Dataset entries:
━━━━━━
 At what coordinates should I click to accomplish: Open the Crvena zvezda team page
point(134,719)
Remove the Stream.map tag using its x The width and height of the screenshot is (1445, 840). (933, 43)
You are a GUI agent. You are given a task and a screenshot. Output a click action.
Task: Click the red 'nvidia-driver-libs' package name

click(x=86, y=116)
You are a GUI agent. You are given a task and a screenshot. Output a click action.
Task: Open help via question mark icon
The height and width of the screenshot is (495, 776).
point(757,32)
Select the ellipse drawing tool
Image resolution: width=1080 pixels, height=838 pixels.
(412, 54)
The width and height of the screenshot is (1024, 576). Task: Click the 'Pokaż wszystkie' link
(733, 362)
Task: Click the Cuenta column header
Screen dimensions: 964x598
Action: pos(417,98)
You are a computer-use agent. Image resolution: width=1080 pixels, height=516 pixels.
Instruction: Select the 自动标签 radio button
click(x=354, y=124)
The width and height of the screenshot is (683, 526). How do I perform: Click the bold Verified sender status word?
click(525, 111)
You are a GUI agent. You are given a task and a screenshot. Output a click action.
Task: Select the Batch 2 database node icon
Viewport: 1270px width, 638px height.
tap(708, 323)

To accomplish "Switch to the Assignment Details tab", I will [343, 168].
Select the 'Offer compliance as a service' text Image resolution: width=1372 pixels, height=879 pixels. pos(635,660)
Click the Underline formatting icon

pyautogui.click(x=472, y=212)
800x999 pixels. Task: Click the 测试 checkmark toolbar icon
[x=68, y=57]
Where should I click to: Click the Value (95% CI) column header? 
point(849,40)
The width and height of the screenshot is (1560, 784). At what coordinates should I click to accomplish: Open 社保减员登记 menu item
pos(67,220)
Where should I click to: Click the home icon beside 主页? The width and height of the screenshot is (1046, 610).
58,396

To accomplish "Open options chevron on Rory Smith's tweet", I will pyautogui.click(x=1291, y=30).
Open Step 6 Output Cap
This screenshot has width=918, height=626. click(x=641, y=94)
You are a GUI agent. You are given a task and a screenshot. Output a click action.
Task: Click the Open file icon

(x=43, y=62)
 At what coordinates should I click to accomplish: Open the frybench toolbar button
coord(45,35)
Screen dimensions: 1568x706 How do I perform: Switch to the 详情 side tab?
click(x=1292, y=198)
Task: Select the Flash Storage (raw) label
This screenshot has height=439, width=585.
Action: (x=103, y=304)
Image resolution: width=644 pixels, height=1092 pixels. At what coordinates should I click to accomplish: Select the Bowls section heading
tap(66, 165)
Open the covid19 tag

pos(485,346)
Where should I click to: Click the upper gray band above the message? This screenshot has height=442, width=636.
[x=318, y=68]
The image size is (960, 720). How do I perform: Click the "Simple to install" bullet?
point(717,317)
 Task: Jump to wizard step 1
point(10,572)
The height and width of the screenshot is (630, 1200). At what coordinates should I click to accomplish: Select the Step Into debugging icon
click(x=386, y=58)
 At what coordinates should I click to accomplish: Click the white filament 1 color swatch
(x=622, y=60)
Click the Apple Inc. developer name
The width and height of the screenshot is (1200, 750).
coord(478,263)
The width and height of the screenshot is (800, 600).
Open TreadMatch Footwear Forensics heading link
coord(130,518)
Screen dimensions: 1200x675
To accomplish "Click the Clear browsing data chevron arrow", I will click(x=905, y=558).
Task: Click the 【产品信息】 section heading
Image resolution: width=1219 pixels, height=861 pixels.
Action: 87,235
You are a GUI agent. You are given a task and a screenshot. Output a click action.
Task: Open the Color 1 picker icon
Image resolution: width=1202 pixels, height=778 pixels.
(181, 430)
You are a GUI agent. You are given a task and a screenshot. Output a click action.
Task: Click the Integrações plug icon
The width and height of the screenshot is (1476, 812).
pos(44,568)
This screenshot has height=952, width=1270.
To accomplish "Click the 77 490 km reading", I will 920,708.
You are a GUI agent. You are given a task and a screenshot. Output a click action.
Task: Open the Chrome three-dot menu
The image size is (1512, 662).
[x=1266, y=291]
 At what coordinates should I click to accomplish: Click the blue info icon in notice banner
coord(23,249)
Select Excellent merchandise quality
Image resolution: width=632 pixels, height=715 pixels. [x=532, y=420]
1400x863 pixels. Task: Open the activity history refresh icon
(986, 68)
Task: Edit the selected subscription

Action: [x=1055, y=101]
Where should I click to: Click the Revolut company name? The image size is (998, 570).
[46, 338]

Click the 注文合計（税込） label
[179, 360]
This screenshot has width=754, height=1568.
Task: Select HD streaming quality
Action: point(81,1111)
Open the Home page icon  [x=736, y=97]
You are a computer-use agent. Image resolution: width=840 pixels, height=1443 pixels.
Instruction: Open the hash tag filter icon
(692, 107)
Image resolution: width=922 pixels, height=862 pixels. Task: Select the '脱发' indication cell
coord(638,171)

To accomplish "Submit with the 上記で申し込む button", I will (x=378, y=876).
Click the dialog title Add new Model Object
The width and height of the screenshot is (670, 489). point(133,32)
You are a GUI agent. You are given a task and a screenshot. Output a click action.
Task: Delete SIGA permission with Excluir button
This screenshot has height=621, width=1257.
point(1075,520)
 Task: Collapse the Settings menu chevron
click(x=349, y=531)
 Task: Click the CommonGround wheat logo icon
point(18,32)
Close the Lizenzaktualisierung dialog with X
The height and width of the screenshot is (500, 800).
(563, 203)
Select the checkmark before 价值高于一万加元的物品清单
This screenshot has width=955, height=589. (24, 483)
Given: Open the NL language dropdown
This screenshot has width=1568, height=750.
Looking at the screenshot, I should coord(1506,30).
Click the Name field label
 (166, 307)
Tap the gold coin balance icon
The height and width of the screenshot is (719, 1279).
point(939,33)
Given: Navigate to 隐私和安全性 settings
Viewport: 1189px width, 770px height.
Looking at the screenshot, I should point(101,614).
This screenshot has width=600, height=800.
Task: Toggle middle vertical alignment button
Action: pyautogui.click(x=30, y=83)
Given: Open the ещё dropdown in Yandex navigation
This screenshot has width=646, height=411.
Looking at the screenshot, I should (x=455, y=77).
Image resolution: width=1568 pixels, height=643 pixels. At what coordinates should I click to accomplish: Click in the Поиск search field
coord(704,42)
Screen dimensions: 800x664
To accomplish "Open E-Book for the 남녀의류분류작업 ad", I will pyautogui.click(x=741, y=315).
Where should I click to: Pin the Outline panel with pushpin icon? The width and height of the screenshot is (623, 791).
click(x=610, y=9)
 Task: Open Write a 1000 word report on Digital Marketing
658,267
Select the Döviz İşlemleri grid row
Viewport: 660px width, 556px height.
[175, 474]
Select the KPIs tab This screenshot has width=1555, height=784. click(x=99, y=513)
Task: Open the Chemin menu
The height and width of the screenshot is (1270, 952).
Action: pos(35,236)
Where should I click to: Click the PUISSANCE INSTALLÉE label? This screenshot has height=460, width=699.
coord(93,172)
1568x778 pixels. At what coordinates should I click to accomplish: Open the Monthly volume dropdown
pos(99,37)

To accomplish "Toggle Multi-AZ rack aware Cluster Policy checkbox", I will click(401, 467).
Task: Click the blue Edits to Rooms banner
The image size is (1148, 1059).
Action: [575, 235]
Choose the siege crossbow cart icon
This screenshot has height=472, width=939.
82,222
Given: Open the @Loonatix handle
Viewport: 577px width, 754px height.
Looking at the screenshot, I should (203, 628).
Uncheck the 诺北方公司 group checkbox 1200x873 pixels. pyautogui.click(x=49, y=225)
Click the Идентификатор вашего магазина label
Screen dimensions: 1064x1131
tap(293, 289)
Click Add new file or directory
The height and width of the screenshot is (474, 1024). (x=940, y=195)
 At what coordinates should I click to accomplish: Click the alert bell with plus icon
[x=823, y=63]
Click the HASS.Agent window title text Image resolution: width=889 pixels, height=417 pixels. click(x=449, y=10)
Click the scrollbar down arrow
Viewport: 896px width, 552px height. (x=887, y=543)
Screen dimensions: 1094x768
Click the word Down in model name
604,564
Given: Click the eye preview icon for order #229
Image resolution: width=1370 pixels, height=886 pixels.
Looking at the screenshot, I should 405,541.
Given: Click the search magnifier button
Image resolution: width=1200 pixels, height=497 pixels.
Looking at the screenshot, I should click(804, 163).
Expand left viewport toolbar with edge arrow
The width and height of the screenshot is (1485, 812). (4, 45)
━━━━━━
▶ _Task goal_
Scan the data above; copy every line where "checkbox" appears.

▶ _Result of this exercise_
To accomplish "Toggle Multi-AZ rack aware Cluster Policy checkbox", I will click(401, 467).
Uncheck the 诺北方公司 group checkbox 1200x873 pixels. pyautogui.click(x=49, y=225)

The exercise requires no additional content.